YOUR TASK: Identify all lines of the data containing the string "покрытий" and copy them.

[Stored data entries]
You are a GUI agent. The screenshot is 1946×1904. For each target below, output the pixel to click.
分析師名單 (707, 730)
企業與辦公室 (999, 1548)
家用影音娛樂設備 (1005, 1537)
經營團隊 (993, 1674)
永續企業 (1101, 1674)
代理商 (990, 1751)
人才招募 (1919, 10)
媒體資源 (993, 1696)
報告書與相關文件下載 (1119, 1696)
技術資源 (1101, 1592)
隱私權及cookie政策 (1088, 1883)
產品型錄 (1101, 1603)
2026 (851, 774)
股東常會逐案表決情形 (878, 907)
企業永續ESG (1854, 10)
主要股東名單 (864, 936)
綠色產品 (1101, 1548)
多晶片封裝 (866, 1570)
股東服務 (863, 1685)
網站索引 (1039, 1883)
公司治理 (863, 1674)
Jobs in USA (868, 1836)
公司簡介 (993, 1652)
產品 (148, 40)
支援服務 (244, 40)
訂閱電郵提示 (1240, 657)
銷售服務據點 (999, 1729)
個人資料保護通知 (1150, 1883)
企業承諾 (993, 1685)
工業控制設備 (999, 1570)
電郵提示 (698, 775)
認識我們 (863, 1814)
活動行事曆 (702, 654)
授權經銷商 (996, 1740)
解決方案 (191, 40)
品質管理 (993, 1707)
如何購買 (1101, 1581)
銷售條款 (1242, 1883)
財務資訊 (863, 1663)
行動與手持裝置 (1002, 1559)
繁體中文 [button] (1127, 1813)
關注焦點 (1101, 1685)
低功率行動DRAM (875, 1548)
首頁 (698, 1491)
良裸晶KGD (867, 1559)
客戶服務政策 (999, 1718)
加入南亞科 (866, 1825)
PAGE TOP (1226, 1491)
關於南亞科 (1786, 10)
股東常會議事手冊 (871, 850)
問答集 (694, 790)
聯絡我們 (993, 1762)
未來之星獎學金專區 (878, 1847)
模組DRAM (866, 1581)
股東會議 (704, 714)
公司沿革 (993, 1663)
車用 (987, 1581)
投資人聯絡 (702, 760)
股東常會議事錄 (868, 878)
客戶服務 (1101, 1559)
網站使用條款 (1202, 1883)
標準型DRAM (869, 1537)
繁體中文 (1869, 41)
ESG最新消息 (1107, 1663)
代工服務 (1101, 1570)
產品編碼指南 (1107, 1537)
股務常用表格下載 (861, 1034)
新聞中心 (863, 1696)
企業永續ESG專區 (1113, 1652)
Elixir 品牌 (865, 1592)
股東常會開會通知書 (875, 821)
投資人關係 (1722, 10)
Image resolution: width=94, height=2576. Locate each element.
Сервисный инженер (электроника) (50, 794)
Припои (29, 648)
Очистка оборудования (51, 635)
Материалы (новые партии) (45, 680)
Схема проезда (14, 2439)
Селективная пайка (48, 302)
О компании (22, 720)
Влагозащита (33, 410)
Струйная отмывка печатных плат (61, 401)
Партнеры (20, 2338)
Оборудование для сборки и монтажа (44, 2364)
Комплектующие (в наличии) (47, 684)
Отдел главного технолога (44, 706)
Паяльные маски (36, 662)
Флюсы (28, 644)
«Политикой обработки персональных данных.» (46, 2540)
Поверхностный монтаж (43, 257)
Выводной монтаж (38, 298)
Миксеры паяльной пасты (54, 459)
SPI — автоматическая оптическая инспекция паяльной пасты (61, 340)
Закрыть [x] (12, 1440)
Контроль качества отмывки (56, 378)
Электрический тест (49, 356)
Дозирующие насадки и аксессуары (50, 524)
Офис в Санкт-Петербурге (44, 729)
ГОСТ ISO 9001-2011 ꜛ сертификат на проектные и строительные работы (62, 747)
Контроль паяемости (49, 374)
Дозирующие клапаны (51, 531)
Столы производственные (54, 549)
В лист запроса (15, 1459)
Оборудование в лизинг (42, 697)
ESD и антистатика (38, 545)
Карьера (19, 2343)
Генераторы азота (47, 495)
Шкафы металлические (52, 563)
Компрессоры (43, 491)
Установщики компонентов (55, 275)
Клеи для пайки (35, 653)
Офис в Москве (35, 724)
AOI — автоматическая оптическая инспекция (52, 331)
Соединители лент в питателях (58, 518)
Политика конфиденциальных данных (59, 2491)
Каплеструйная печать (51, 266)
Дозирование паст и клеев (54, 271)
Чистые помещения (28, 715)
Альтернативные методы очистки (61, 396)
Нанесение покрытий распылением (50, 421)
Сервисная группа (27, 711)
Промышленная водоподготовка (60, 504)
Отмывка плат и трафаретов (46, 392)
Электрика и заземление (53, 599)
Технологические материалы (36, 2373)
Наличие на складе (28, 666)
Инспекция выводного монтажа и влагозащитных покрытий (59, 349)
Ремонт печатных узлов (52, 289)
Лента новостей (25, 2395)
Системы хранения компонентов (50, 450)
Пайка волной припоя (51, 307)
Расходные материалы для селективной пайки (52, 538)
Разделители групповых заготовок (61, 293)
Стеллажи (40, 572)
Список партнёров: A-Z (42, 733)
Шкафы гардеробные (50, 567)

RESPONSE AREA:
Нанесение покрытий распылением (50, 421)
Инспекция выводного монтажа и влагозащитных покрытий (59, 349)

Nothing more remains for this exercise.